ОТРЫВОК =
# # # #

Хроника «Лебединого озера»

К 30-летию путча ГКЧП в СССР

Официальное заявление ГКЧП. Фрагмент программы «Время» 
© WIKIPEDIA

День 19 августа 1991 г. хорошо запомнился большинству тогдашних жителей СССР и, по сути, дал старт финальному отсчету времени, остававшегося до развала Союза. Известный советский и российский юрист, входивший в группу Тельмана Гдляна, экс-депутат Верховного совета Российской Федерации, а ныне израильский писатель и публицист Юрий Лучинский рассказывает о днях августовского путча.

 

Очередная годовщина светлого и позорного в истории государства Российского. Не знаю, почему, но рассказывать о тех днях тяжело. С тех пор так ничего и не написано. Тогда было трудно структурировать сумбур свежих воспоминаний. В нынешней мерзости больно все это вспоминать. Поэтому коротко. И только свое.

19 августа. Ленинград (последние две недели с этим именем). Стрельна. Понедельник. Первый день отпуска. В субботу прилетел из Москвы. 8 утра. Кухня. Какая-то дребедень по радио: «Советское руководство заявляет… встать на защиту… чрезвычайное положение…» Похоже на бред. Ребенок спит.

– Муся, в стране что-то непонятное происходит. Какое-то чрезвычайное положение. Я поехал в Ленсовет. Вот телефоны. Если что со мной случится – звони туда.

Пятнадцатилетняя доченька знает, что такое отец. Телефоны иностранных журналистов ей хранить при себе уже не впервой. Еще два года назад, когда группу Гдляна могли посадить, имела такое же поручение от меня, ждавшего в Москве ареста.

Петергоф, Знаменка. Автозаправка. Привычная при дефиците очередь за бензином. Встаю в хвост. Прохаживаюсь вдоль очереди. Узнают.

– Депутат, что там за херня такая? Чего делать будете?

Объясняю, что не знаю ничего. И только лишь еду в Мариинский.

– Давай, депутат, проезжай вперед! Заправляйся. Ты там нас не подводи!

Интересно, что недоброжелателей из полусотни клиентов АЗС не выявляется. Короткий напутственный митинг заканчивается моей внеочередной заправкой и отъездом в сторону города.

# # # #

ИСХОДНЫЕ ДАННЫЕ =
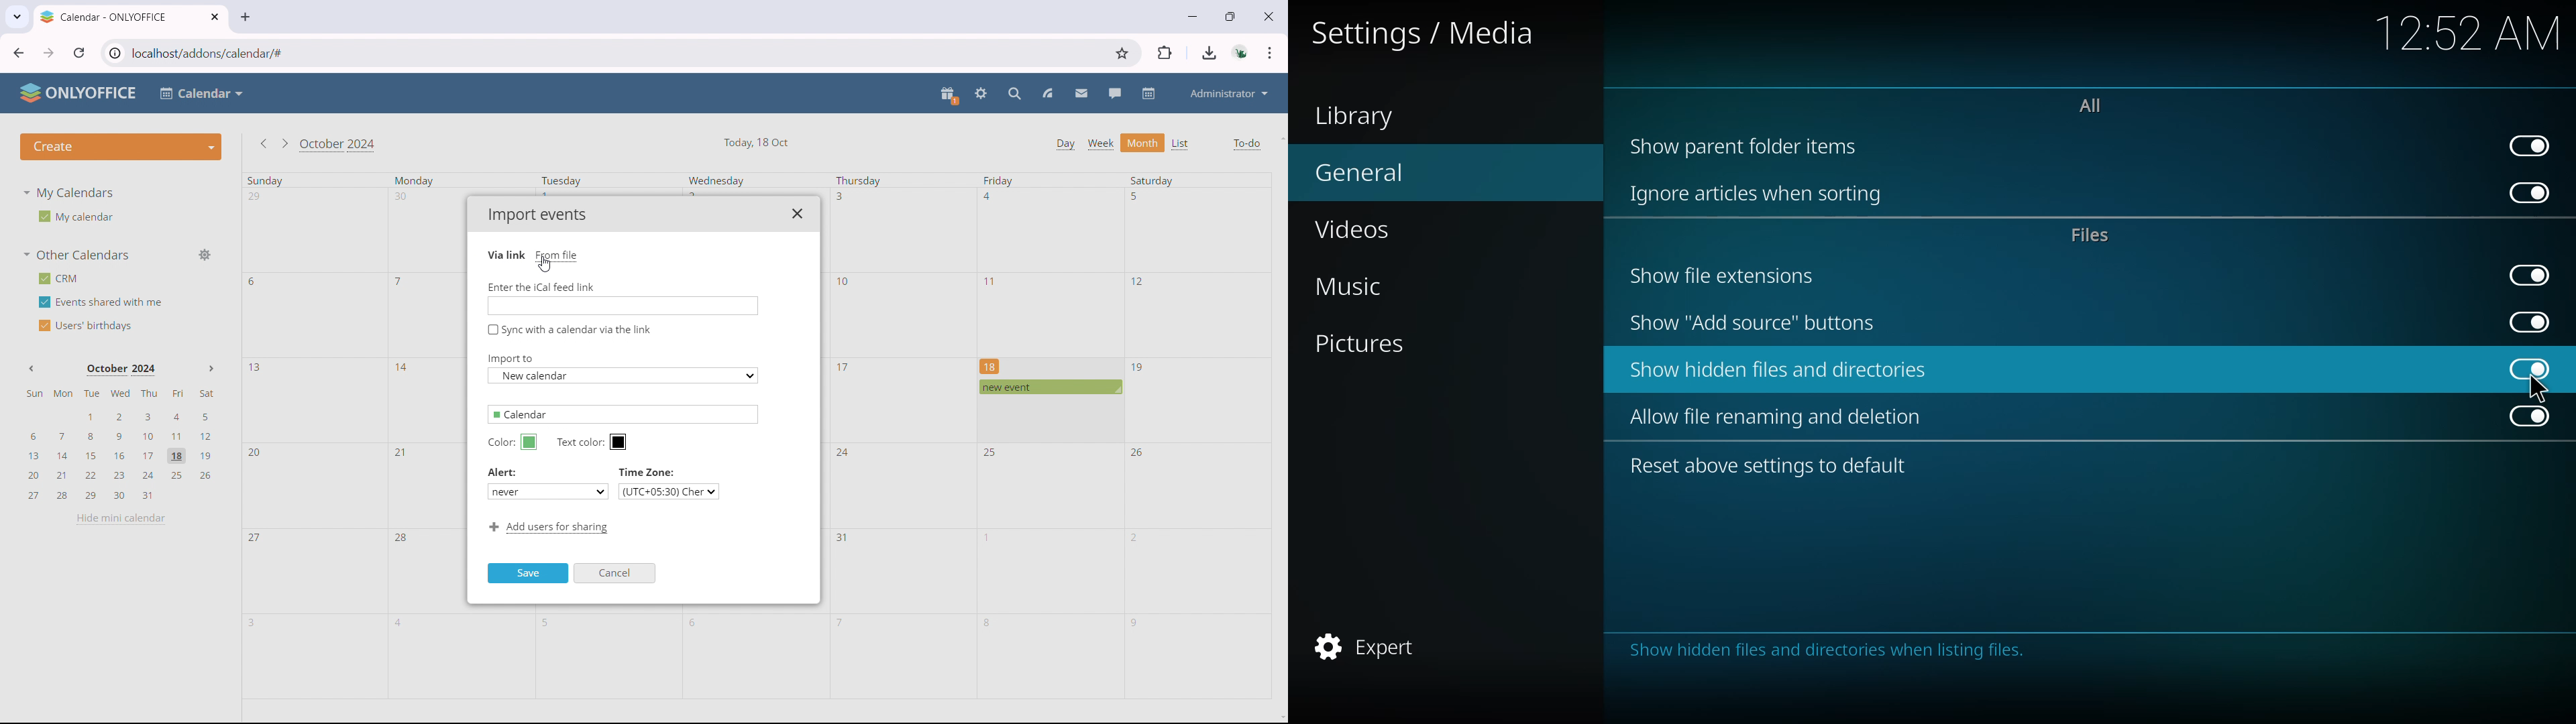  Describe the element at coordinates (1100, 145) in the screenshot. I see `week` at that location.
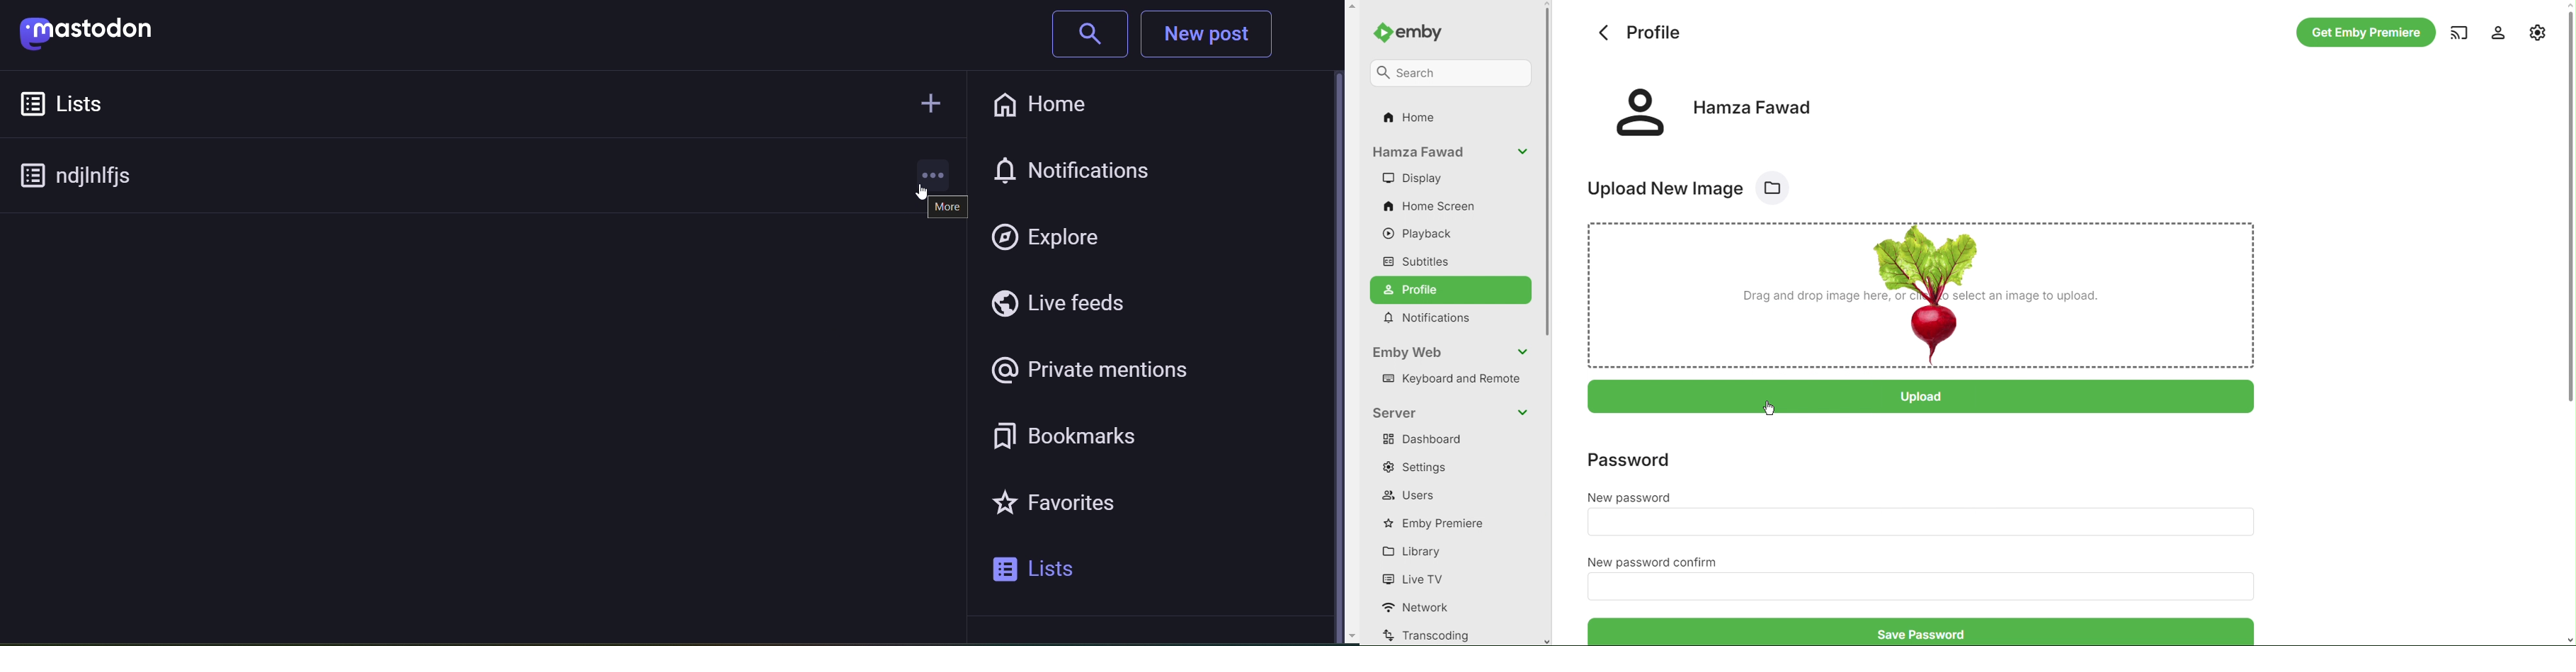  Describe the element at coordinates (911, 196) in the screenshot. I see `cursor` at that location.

# # # #

ЗАДАНИЯ =
• A. Сколько лет дочери рассказчика в отрывке о путче ГКЧП?
• B. Дословно перепиши часть отрывка о путче ГКЧП: от слов «Пятнадцатилетняя доченька знает, что» до слов «Чего делать будете?» включительно.

ОТВЕТЫ =
• A. Пятнадцать лет.

• B.
Пятнадцатилетняя доченька знает, что такое отец. Телефоны иностранных журналистов ей хранить при себе уже не впервой. Еще два года назад, когда группу Гдляна могли посадить, имела такое же поручение от меня, ждавшего в Москве ареста.

Петергоф, Знаменка. Автозаправка. Привычная при дефиците очередь за бензином. Встаю в хвост. Прохаживаюсь вдоль очереди. Узнают.

– Депутат, что там за херня такая? Чего делать будете?